Stripe built an entire developer productivity organization around making engineers faster. Minions inherited that investment: pre-warmed environments, selective test execution, a centralized MCP server with nearly 500 tools, conditional agent rule files scoped to subdirectories. Most companies don't have any of this.

That gap matters. If your CI runners are slow, agents will amplify that slowness. If your test suite isn't selective, agents will waste compute running irrelevant tests. If your review process doesn't differentiate between a config tweak and an architectural change, agent PRs will flood the queue and slow everything down.

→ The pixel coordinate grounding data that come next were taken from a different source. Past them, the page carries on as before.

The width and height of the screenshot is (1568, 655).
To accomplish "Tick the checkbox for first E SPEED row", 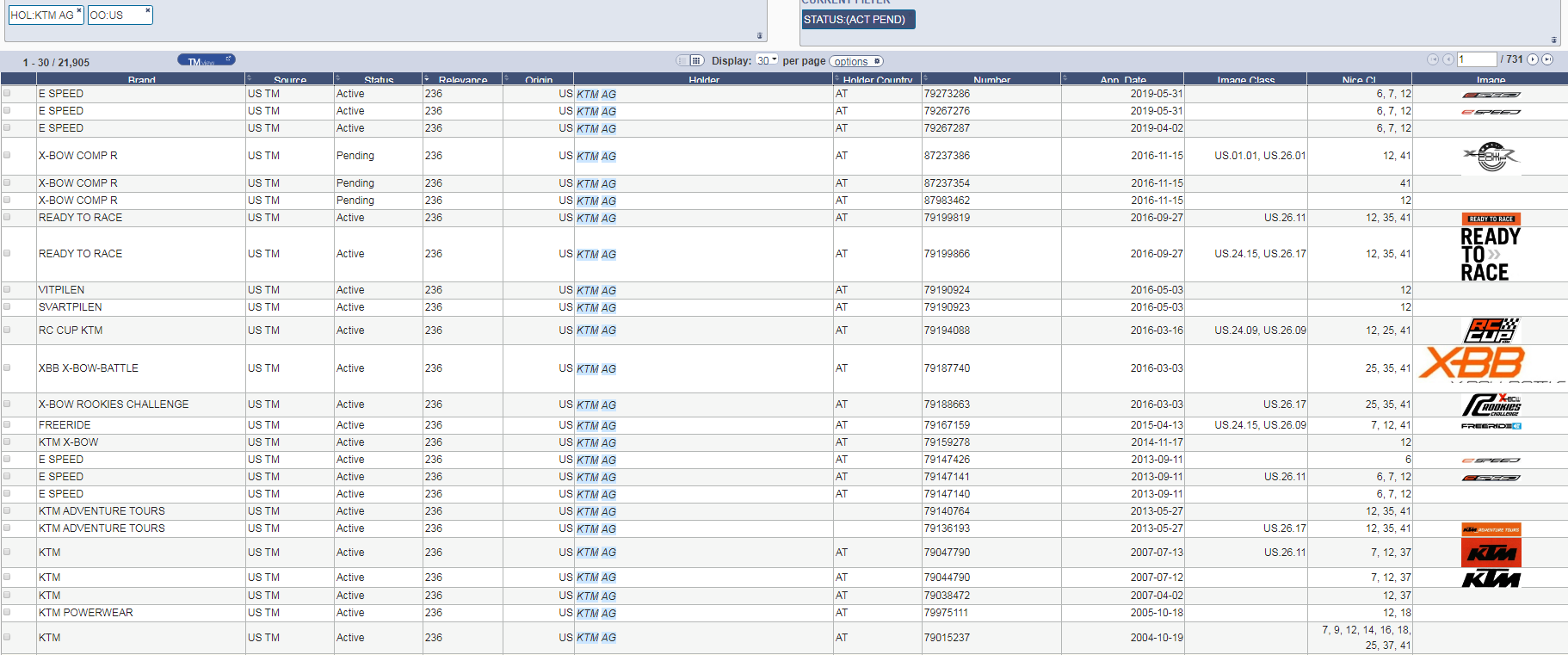I will [x=7, y=93].
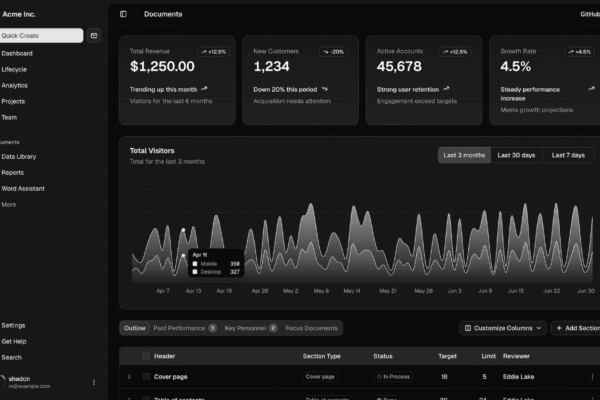Switch chart range to Last 30 days

tap(516, 155)
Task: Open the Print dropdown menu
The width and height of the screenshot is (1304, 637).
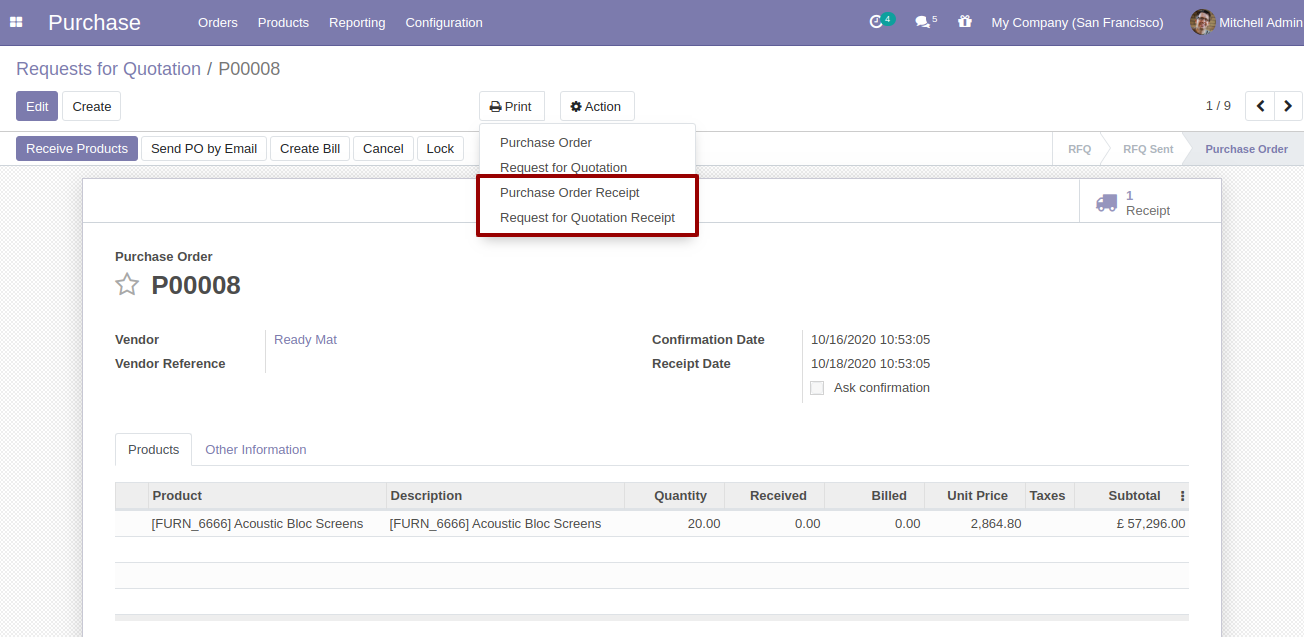Action: click(511, 106)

The takeaway from Stripe's experience is that autonomous coding agents don't just need a good LLM. They need the surrounding infrastructure to be fast, elastic, and smart about what it runs. "What's good for humans is good for agents" is how Stripe puts it, and they're right. But the bar for "good" goes up substantially when your agent fleet is generating pull requests 24 hours a day.

Preparing Your Pipeline

You don't need to be Stripe-sized to hit these bottlenecks. A 30-person team running five or six concurrent agents will generate enough PR volume to stress a typical CI setup. Here's where to start:

Measure your current CI throughput and cost per PR. You can't plan for 5x volume if you don't know your baseline.
Switch to elastic runner capacity. Fixed runner pools can't absorb the burst patterns that agents create. You need runners that scale up when agents are active and scale down when they're not.
Implement pre-push validation. Follow Stripe's lead: catch linting, formatting, and type errors before the branch ever hits CI. This is the highest-leverage investment you can make.
Add automated code review as a first pass. AI-powered review tools can catch bugs, security issues, and style violations before a human reviewer opens the PR. This keeps the human review queue focused on decisions that actually need human judgment.
Cap agent CI iterations. Stripe's two-run limit is a good default. Letting agents loop indefinitely against CI is expensive and rarely productive past the second attempt.

The shift from experimental agent usage to production-scale deployment is already happening. Stripe's 1,300 PRs per week is today's number, and it's growing. For platform engineers and CI/CD architects, the question isn't whether you'll face this volume. It's whether your infrastructure will be ready when you do.